Document passage>
Path to a title: A vastly shortened season (the owners want 60 games, the players want 72) followed by expanded playoffs (16 teams up from 10).

Pros: There is actually a lot to weed through here. First, the shortened season. One of the reasons baseball has stuck to a 162 game season for so long is the fact that a small sample size really exaggerates in the sport of baseball. Last season, if the playoffs began after 60 games the Phillies would have been in, and the World Series Champion Nationals would have fallen short — even without an expanded playoff field. Anything can happen. Players who usually hit over .300 can have a cold start, and others can overplay their averages over such a brief span. With the Phillies playing in a brutally tough division, this is no doubt a positive for them, as is the 16-team playoff field. The Phillies should, with any record over .500, be able to get into the postseason.

There is also the designated hitter — which may be a new permanent reality for the National League as it has reportedly been agreed upon for not only 2020 but for 2021. It really seems like a foregone conclusion at this point. And while my co-workers here at PhillyVoice will say "Ok Boomer" after I finish typing that sentence, adding a DH to the NL is really bad for baseball overall. But, it's not for the Phillies. A DH spot gives top prospect Alec Bohm more opportunities for at-bats, and also gives home run basher Jay Bruce a spot in the line up. The proposed season format would also have teams playing in their own ballparks, which is surely nice for players living in Philadelphia.

The re-start also helps the team continue negotiations with the best catcher in baseball, J.T. Realmuto, who would have gone right to free agency had the baseball season not been played.

Cons: As we mentioned, a season less than half the length of a normal one is kind of a crap shoot. The Phils are also not as big a contender in their sport right now as the Sixers or Flyers. 

Who's got it best?

Dataset extract>
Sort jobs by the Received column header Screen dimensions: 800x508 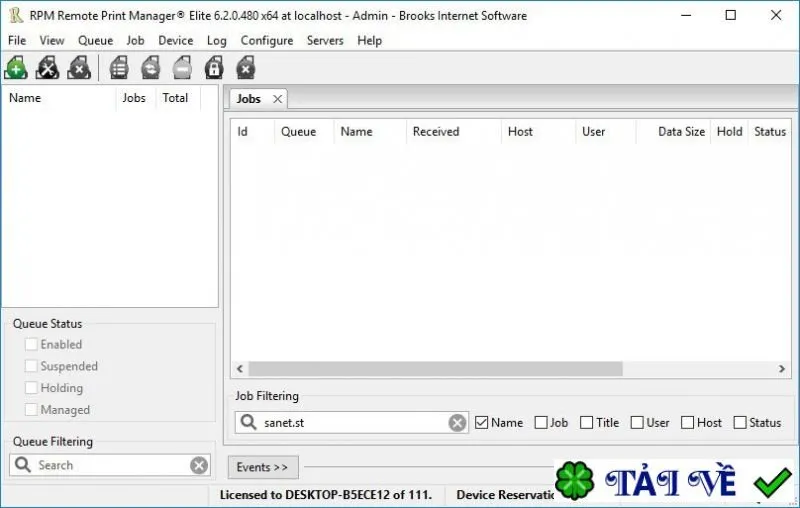click(x=436, y=132)
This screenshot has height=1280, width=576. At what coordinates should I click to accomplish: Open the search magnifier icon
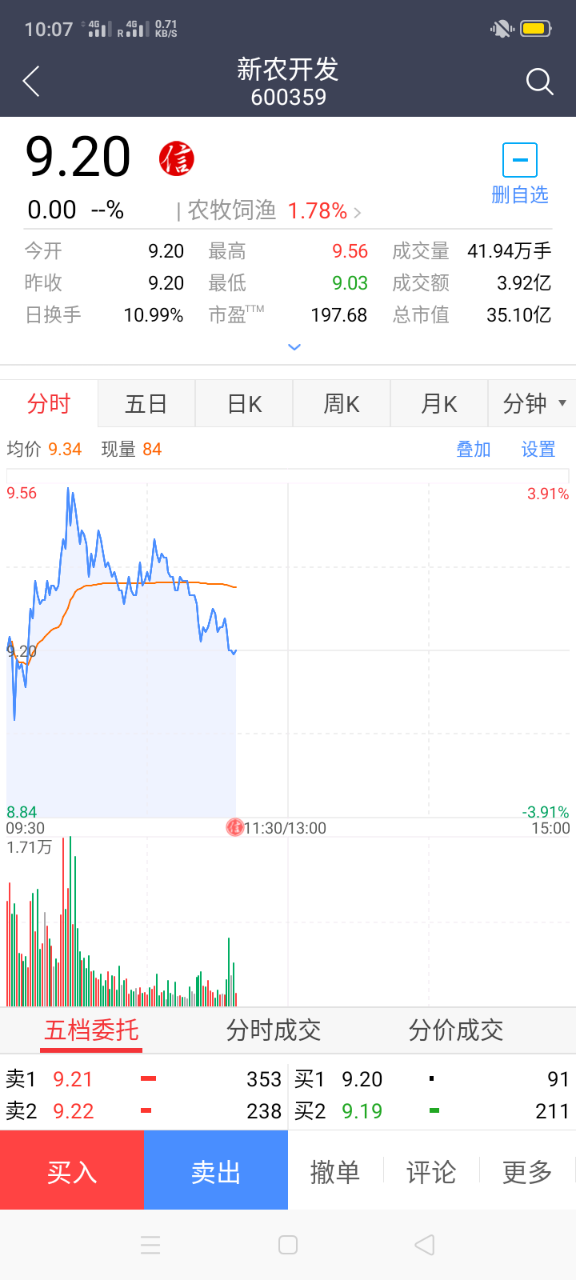tap(540, 81)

Problem description> Reproduce the Phillies season-outlook passage verbatim, word for word, from its first line to its last.

Right answer>
Path to a title: A vastly shortened season (the owners want 60 games, the players want 72) followed by expanded playoffs (16 teams up from 10).

Pros: There is actually a lot to weed through here. First, the shortened season. One of the reasons baseball has stuck to a 162 game season for so long is the fact that a small sample size really exaggerates in the sport of baseball. Last season, if the playoffs began after 60 games the Phillies would have been in, and the World Series Champion Nationals would have fallen short — even without an expanded playoff field. Anything can happen. Players who usually hit over .300 can have a cold start, and others can overplay their averages over such a brief span. With the Phillies playing in a brutally tough division, this is no doubt a positive for them, as is the 16-team playoff field. The Phillies should, with any record over .500, be able to get into the postseason.

There is also the designated hitter — which may be a new permanent reality for the National League as it has reportedly been agreed upon for not only 2020 but for 2021. It really seems like a foregone conclusion at this point. And while my co-workers here at PhillyVoice will say "Ok Boomer" after I finish typing that sentence, adding a DH to the NL is really bad for baseball overall. But, it's not for the Phillies. A DH spot gives top prospect Alec Bohm more opportunities for at-bats, and also gives home run basher Jay Bruce a spot in the line up. The proposed season format would also have teams playing in their own ballparks, which is surely nice for players living in Philadelphia.

The re-start also helps the team continue negotiations with the best catcher in baseball, J.T. Realmuto, who would have gone right to free agency had the baseball season not been played.

Cons: As we mentioned, a season less than half the length of a normal one is kind of a crap shoot. The Phils are also not as big a contender in their sport right now as the Sixers or Flyers. 

Who's got it best?